= What is required =
Without any pictures, retype exactly the lines that begin at the one holding "Where should I" and end at the last line of the data below.

────────────────

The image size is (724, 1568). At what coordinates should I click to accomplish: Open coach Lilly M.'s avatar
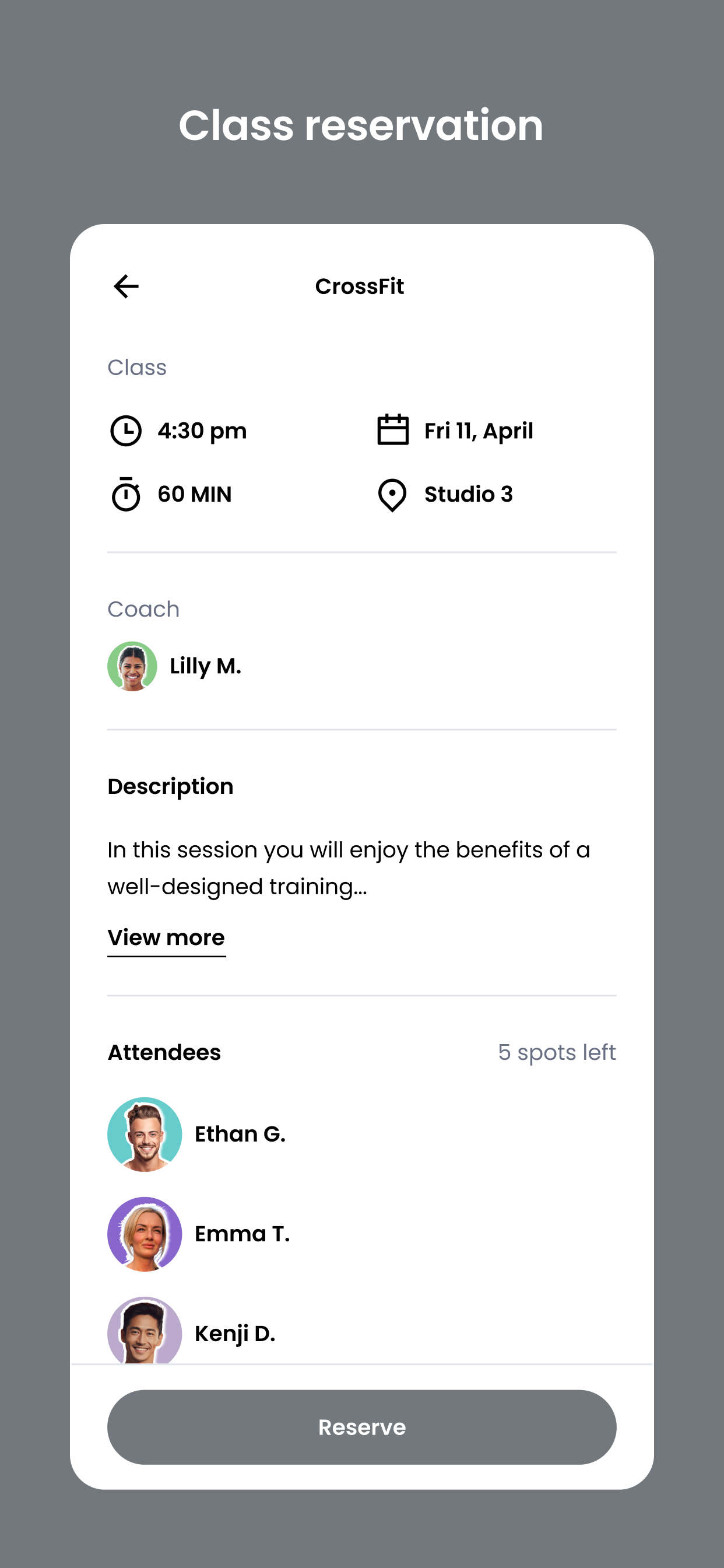(x=132, y=666)
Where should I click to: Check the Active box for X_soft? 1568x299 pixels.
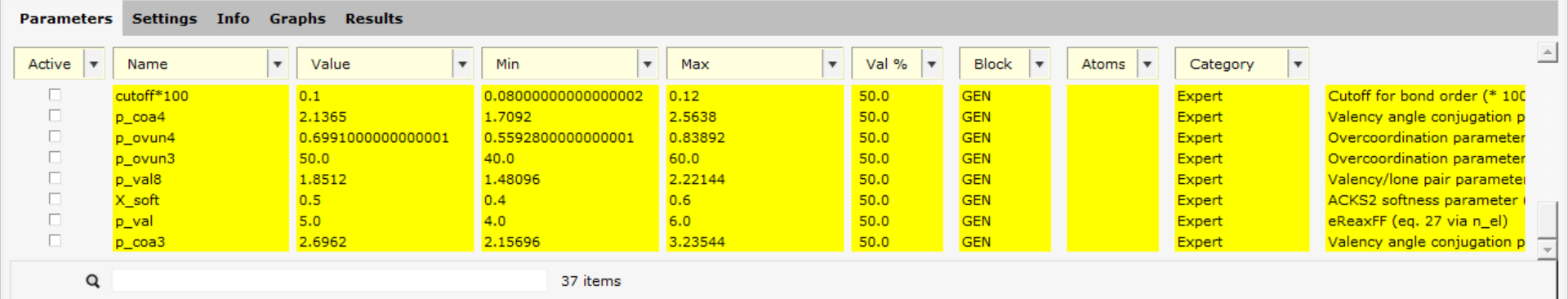coord(55,199)
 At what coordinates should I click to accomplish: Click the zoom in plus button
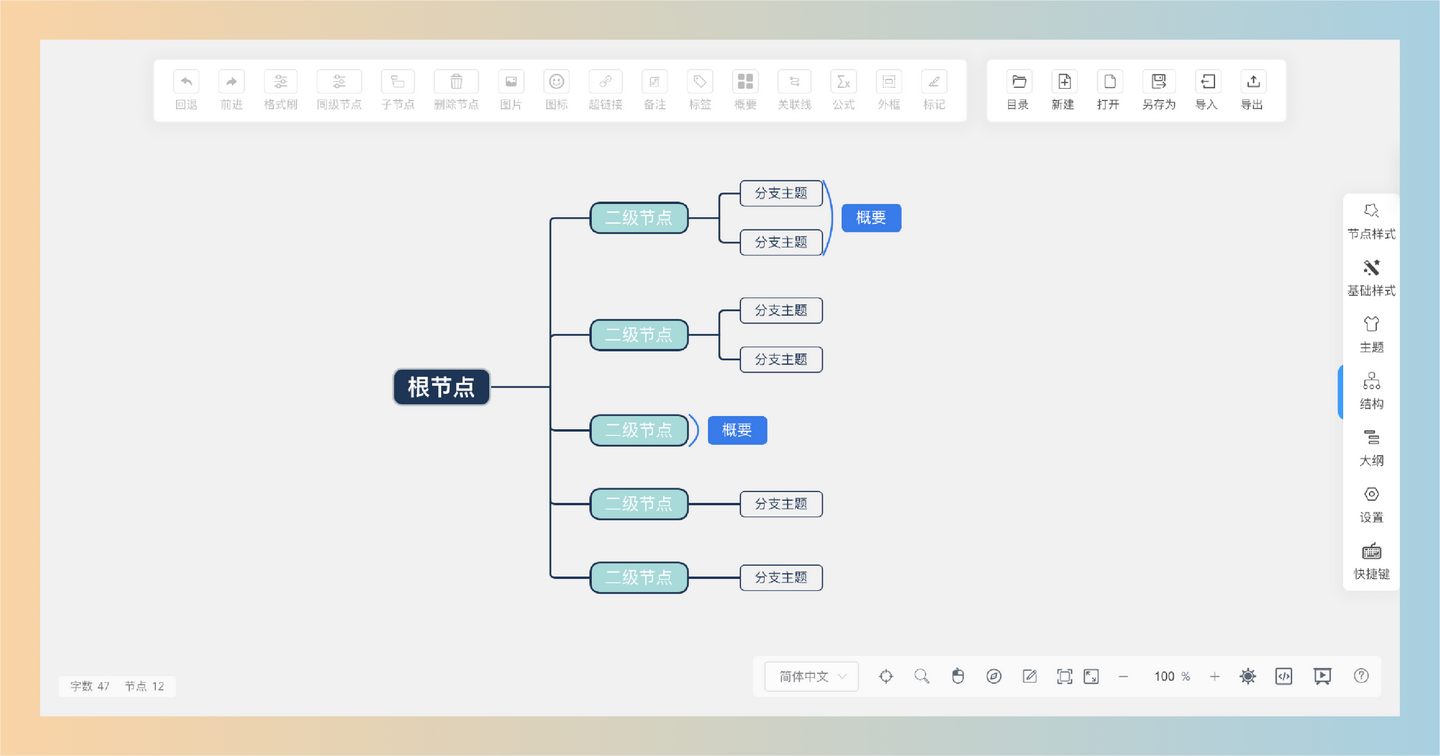[x=1215, y=677]
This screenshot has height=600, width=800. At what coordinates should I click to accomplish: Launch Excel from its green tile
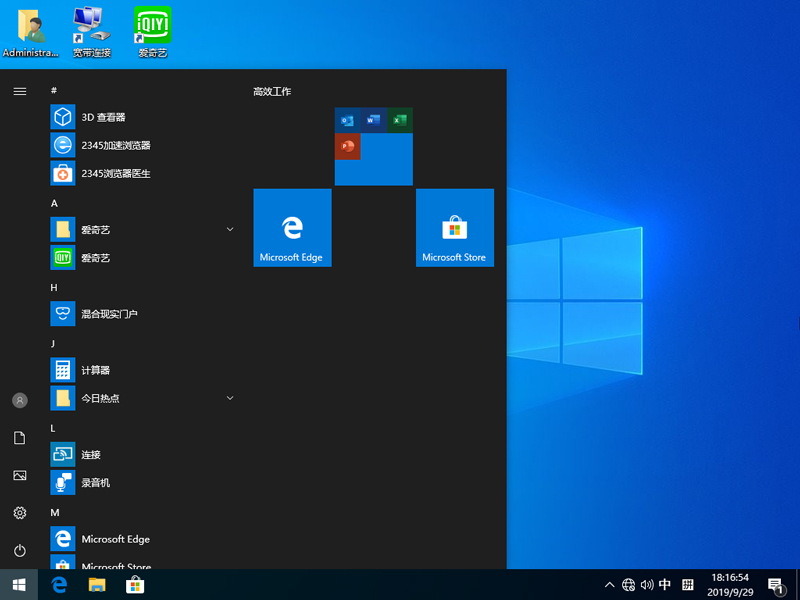pos(400,119)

────────────────

= Response to this exercise =
Where should I click to: Check the Active box for X_soft? 1568x299 pixels.
coord(55,199)
 At what coordinates should I click to accomplish: Click the zoom in plus button
[x=1215, y=677]
This screenshot has height=600, width=800. At what coordinates should I click to accomplish: Launch Excel from its green tile
pos(400,119)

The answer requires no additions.